Someone was playing with my hair.

“Darius,” Mom said. “Wake up. Time for dinner.”

I sat up and banged my knee on the table, rattling the bowl of tokhmeh and knocking over my empty teacup.

“Sorry. I’m awake.”

“Come on. Let’s eat something and then you can go back to sleep.”

“Okay.”

Mamou had made ash-e reshteh, which is a sort of Persian noodle soup.
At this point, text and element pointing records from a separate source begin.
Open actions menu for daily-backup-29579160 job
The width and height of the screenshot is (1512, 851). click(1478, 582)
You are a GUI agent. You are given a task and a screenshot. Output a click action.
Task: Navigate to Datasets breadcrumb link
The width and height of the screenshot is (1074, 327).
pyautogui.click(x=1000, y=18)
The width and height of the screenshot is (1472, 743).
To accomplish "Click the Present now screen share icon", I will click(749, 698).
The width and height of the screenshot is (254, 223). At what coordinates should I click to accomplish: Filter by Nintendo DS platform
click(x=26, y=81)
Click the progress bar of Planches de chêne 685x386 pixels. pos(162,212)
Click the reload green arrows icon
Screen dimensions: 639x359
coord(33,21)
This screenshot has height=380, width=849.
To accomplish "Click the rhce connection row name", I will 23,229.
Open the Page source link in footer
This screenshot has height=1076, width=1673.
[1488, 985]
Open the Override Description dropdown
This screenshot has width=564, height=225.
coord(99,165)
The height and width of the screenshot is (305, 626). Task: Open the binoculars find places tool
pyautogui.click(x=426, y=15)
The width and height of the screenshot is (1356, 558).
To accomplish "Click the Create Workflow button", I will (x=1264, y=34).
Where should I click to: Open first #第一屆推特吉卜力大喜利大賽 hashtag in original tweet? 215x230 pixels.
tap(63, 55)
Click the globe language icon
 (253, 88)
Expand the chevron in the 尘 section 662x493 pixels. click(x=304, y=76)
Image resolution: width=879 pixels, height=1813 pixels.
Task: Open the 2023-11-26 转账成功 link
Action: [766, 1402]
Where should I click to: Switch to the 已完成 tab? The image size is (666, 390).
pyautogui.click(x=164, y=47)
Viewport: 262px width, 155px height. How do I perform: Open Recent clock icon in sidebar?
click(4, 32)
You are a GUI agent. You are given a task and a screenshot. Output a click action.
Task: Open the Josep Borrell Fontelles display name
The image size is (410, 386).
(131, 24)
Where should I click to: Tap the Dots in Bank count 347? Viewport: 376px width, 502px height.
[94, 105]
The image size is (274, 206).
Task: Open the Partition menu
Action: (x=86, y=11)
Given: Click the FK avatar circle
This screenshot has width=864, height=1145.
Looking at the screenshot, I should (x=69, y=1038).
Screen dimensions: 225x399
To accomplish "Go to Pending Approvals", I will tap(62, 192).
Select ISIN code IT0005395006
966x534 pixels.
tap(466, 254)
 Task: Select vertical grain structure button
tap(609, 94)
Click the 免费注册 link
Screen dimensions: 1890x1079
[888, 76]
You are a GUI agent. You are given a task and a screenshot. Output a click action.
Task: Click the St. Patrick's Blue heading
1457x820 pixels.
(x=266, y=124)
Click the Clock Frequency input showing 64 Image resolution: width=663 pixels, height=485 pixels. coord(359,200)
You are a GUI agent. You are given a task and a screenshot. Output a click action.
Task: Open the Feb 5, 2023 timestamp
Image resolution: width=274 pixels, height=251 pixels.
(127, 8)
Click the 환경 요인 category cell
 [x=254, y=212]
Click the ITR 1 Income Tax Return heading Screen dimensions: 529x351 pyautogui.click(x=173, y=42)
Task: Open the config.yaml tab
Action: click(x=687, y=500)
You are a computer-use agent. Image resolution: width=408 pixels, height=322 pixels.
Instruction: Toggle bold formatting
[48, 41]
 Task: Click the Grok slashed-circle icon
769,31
It was not my favorite, but I couldn’t tell her that.

We all scooped soup up with our crusty Persian bread, while Babou interviewed Laleh in Farsi. She kept up fairly well, though she switched to English a few times, like for “meatball sub” and “airport.”

She seemed to be telling Babou the entire saga of our journey through the space-time continuum.

I didn’t know where she got the energy.

I kept nodding off, shaking my head, until Mom finally said, “Darius, why don’t you go to bed? It’s okay.”

“Um.”

“It’s the time difference, maman,” Mamou said. “It’s okay. You can go to bed.”

This is why I hate time travel.

Mamou led me back to my room.

“Thank you for getting the robe for me, Darioush.”

“Oh. It was mostly Sohrab. I just went along.”

“Babou says you are going to play football tomorrow.”

“Yeah.”

“I’m happy for you. I’m glad you made a friend already.”

“Yeah,” I said. I had made a friend.

And I was actually looking forward to soccer.

I really was.

“Me too.”

SOCCER/NON-AMERICAN FOOTBALL

By the time I woke up the next morning, Mamou had already taken Mom, Dad, and Laleh into town.

The kitchen table was still laden with breakfast: a basket of toasted bread, bowls of nuts, jars of jam, a platter of cheese, and a few slices of some sort of melon. Babou was in his room with the door closed, and the house was quiet and still.

I wondered if mornings were always like this in my grandparents’ house.